As part of the London Games Festival, the V&A has announced a new exhibition to launch this September, called Videogames: Design/Play/Disrupt.

Celebrating and exploring groundbreaking design in video games since the mid-2000s, the exhibition will feature original prototypes, early character designs, notebooks and much more from games that pushed the boundaries of game design. It will also delve into how video games explore “complex and sensitive subject matters such as representation, race, sexuality and geo-politics."

Naughty Dog’s The Last of Us, Thatgamecompany’s Journey, Nintendo’s Splatoon, Riot Games’ League of Legends and Cardboard Computer’s Kentucky Route Zero will be among the titles featured in Videogames: Design/Play/Disrupt, which will run from September 8th 2018 to February 24th 2019. Tickets are now available to purchase on the V&A’s website.

Alongside this exhibition, the V&A also announced that applications are now open for a new video games residency at the museum, from October 15th 2018 to June 15th 2019. “The resident will be a UK-based artist, designer or maker involved in the video games scene who wishes to develop their practice through working with the V&A’s curators and learning team to develop new work and engage with the public,” the announcement said.

Sophia George, now working at studio Frontier Developments, was the the first game design resident at the V&A, in 2013-2014.

“The residency was in two parts, so I spent six months at the V&A researching and I was meant to make a game based on something in the [V&A’s] British Galleries. Then I spent three months in development,” she tells MCV. “I had a small team up at Abertay University which was a mixture of professionals and students to create [iPad title] Strawberry Thief, which is based on William Morris’ pattern.”

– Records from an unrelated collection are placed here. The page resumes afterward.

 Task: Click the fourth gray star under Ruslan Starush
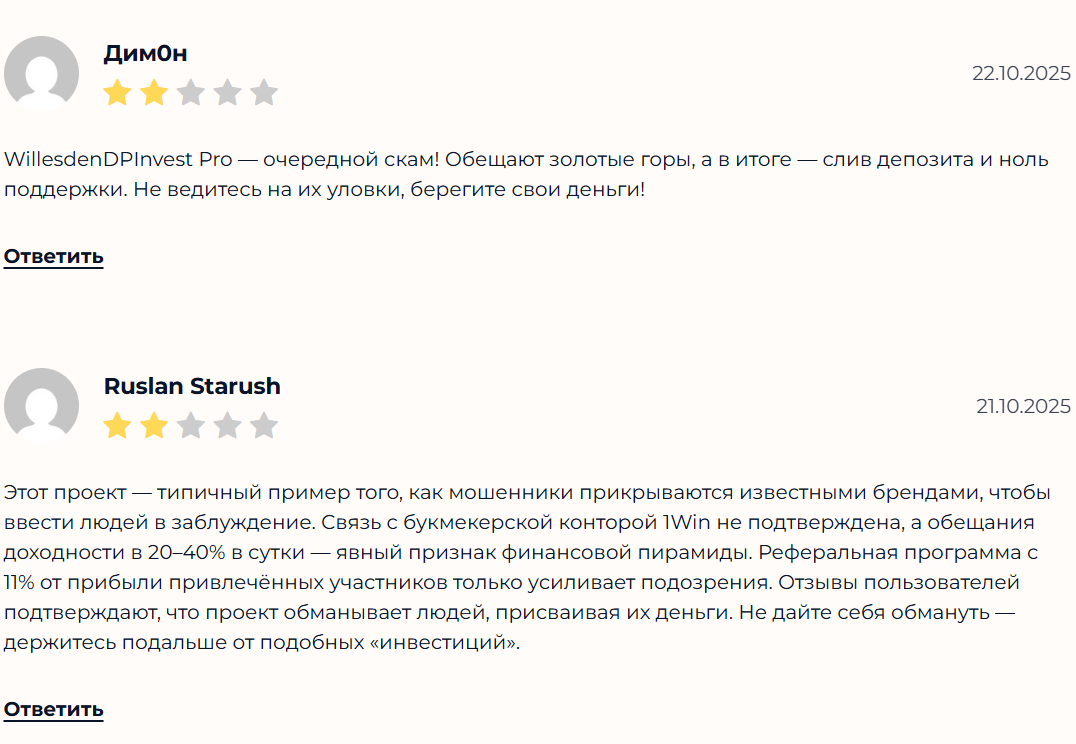227,425
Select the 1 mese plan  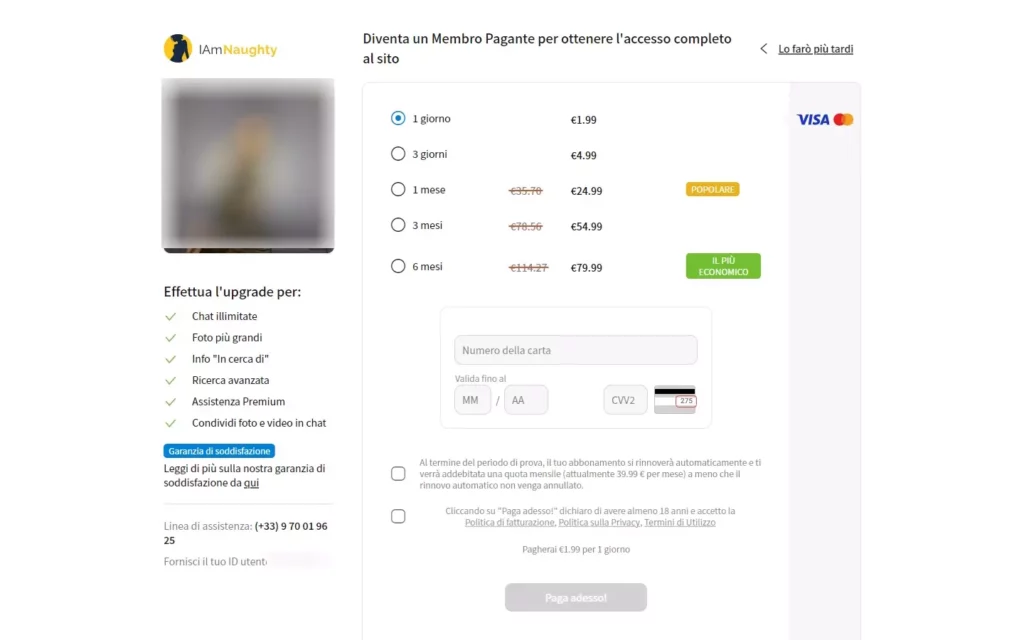click(x=398, y=189)
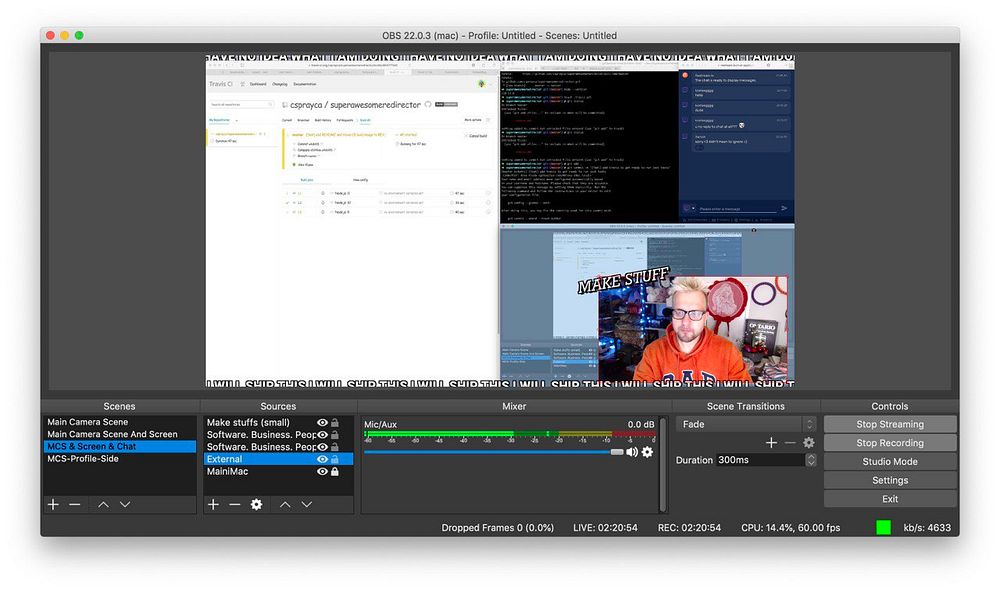Open Studio Mode
This screenshot has width=1000, height=590.
(x=889, y=462)
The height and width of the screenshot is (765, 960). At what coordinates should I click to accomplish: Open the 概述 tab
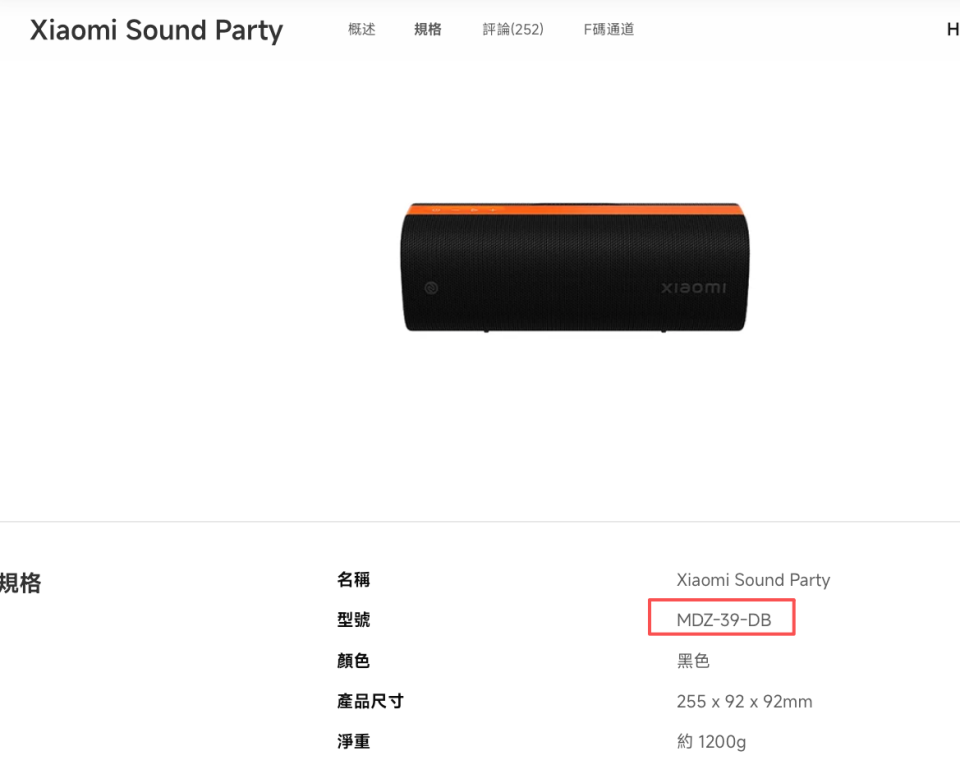point(362,29)
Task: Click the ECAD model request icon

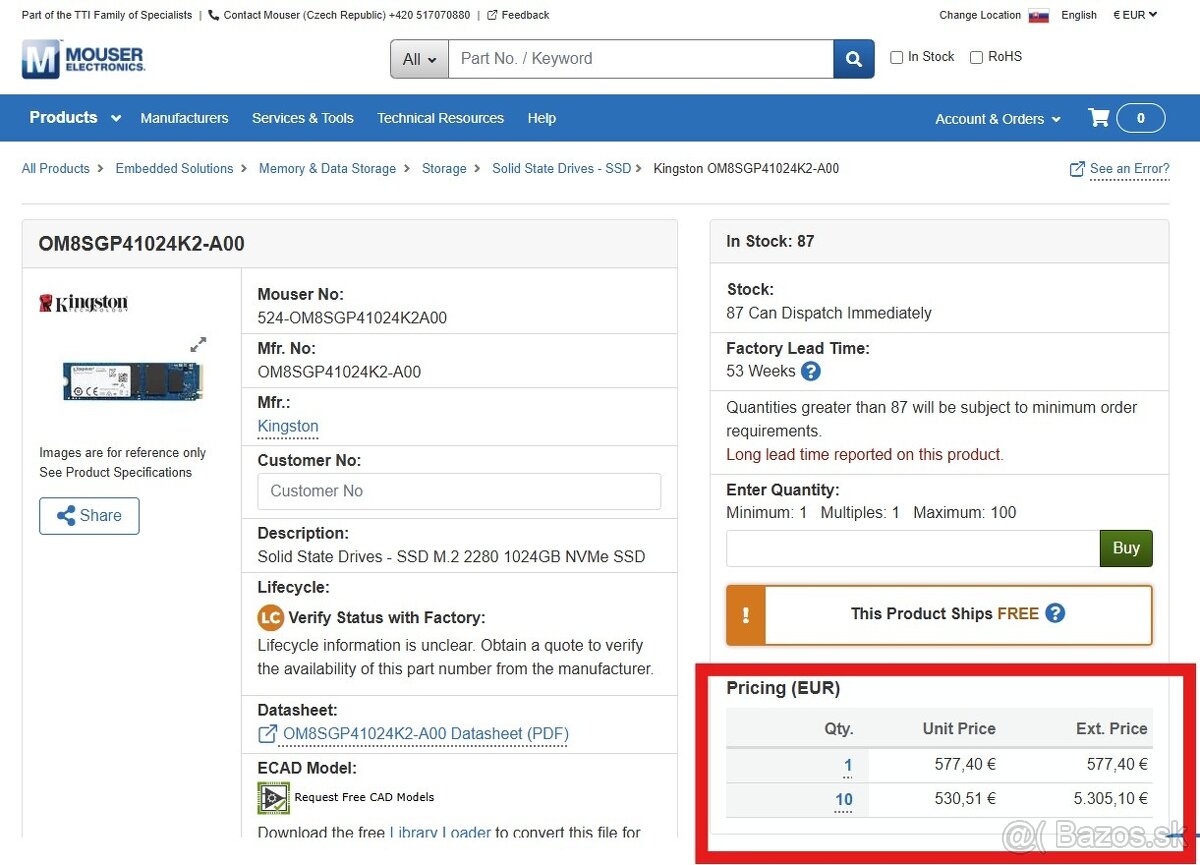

The V&A residency is a great opportunity for game designers to learn and work with professionals on new projects, push the boundaries of game design and explore the links between games and classic forms of art. But for George, it was also a way to be a voice to bring more diversity to the industry:

“I learnt that I really wanted to inspire other people to get into games,” she says. “As you can imagine when I was in my [university] courses, there was a very low percentage of women and what I really liked about the residency is that it wasn’t all development, but also engagement. I did so much stuff which schools and I remember being on BBC News and someone emailed me saying: ‘Oh my daughter was going to get into being a nurse but now she wants to be a computer scientist’. I love to make that kind of a difference and help get more diversity in the industry. Also the kind of media exposure I got from it was really amazing.”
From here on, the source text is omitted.